С тех пор как он с ним познакомился, его постоянно привлекало все то, что было в Гайдне классическим и одновременно современным. «Я обязан вам всем!» — воскликнул ребенок, бросаясь в объятия Йозефа Гайдна во время их первой встречи. Творчество Моцарта настолько проистекает от Гайдна, что некоторые из юношеских сочинений Вольфганга могли бы сойти за подражания Гайдну, если бы само слово «подражание» не было абсурдным в применении к такому оригинальному и такому стихийно самобытному мастеру, как Моцарт. Однако совершенно естественно, что этот отпечаток был довольно глубоким: не отдавая себе в этом отчета, Моцарт заимствовал некоторые формы Гайдна лишь потому, что они отвечали его темпераменту и вдохновению минуты. Заметим, что в эту эпоху было характерно безразличие к требованию оригинальности любой ценой и что даже прямое подражание не считалось преступлением. Моцарт больше чем кто-либо другой был способен поддаваться влиянию этого смешения утонченного изящества и строгости, фантазии и серьезного, эмоций и стиля, характерного для такого гения, каким был Гайдн.

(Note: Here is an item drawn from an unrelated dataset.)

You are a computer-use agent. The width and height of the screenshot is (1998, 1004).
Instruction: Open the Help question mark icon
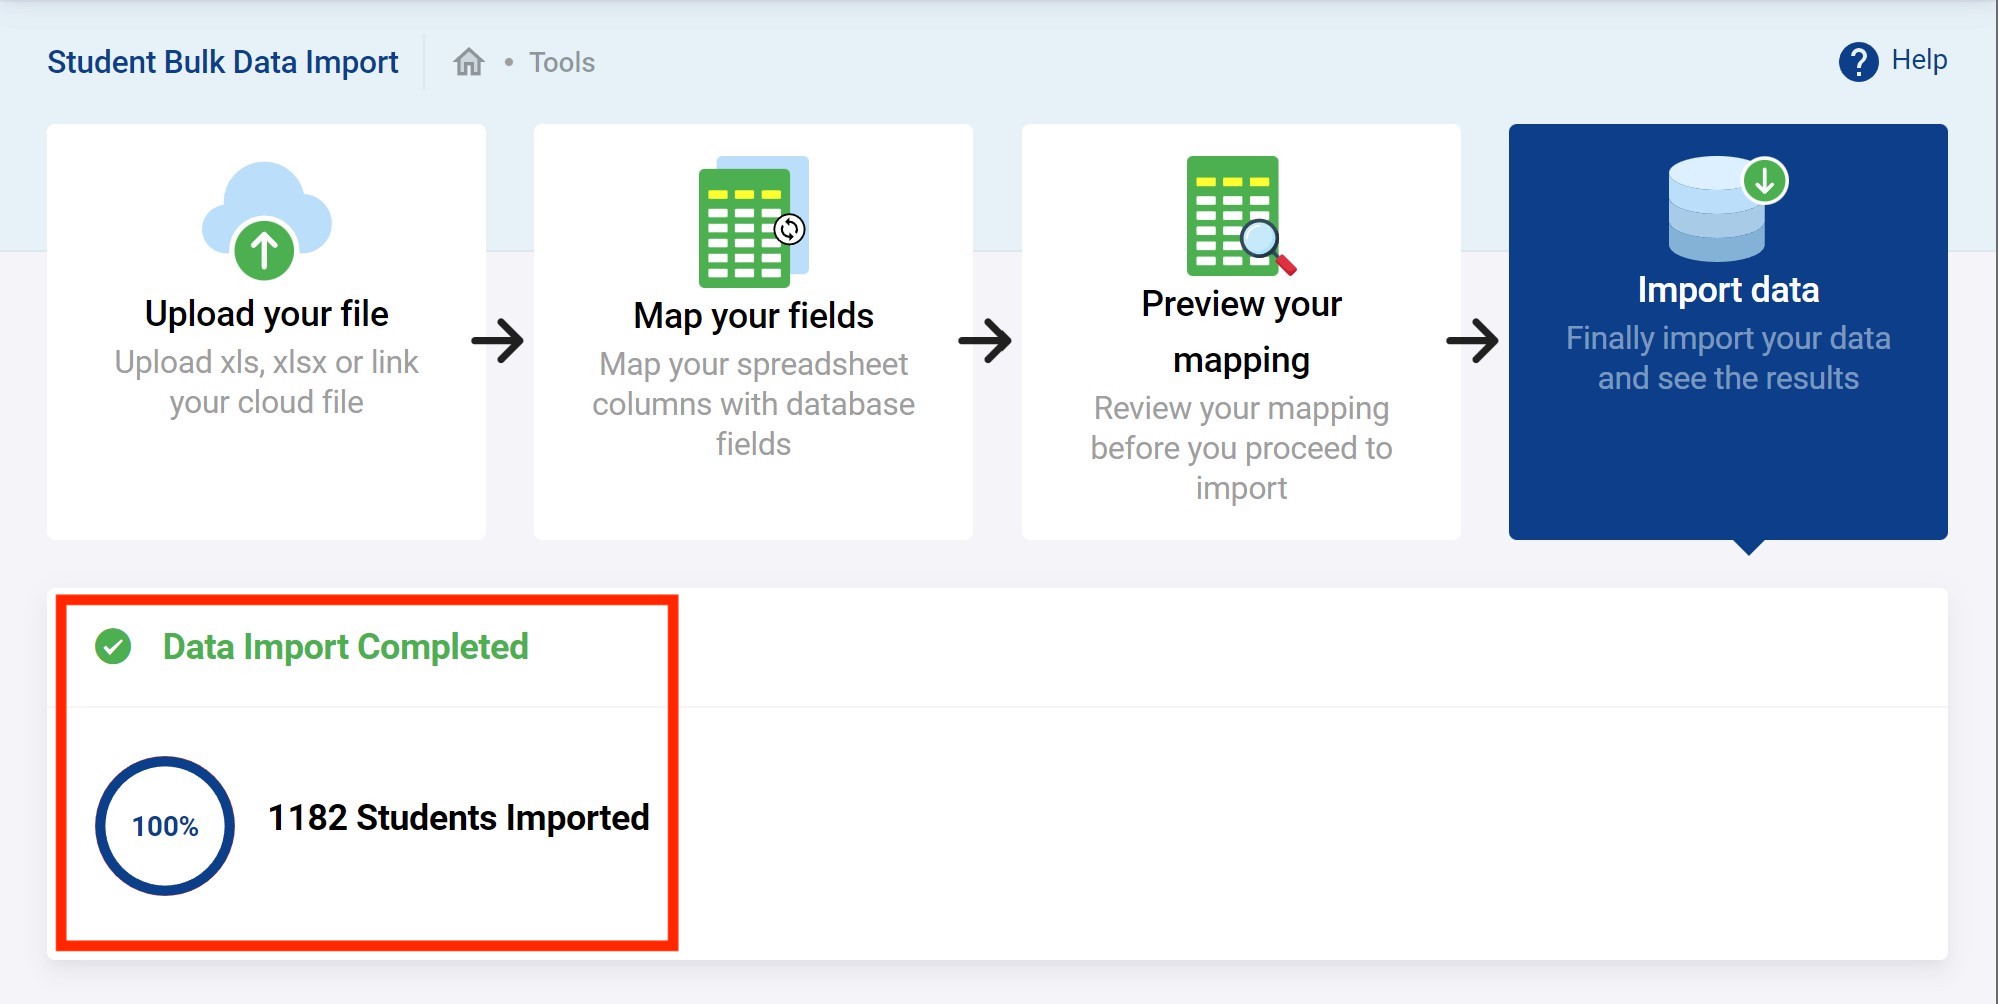[1858, 62]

Они встречались в Вене, куда композитор, состоявший на службе у князя Эстергази, приехал в составе свиты своего покровителя. Между старым мэтром и его восторженным последователем завязалась дружба, в основе которой, как это бывает между артистами, лежит взаимное восхищение и признание самых прекрасных человеческих качеств, присущих гению. В любых обстоятельствах Гайдн не уставал говорить о гениальности Моцарта, а его письма полны высказываний, подобных этому, от 1787 года: «Если бы я смог убедить всех любителей музыки и особенно монархов в несравненной ценности произведений Моцарта и сам сыграть их для этих ценителей с полным пониманием и с тем волнением, которое они во мне пробуждают, уверен, что все короли оспаривали бы честь иметь его при своем дворе». Он без колебаний заявил, что гений Моцарта превосходит его собственный, и добавил, что многому у него научился, и это действительно так; Гайдн пережил Моцарта, хотя был на двадцать четыре года старше, и то влияние, которое он когда-то оказал на своего ученика, каким-то неисповедимым образом превратилось во влияние ученика на учителя. «Перед Богом и со всей искренностью человека и музыканта говорю вам, что ваш сын самый великий композитор, которого я знаю», — заявил он однажды Леопольду Моцарту, приехавшему на несколько дней к сыну в Вену.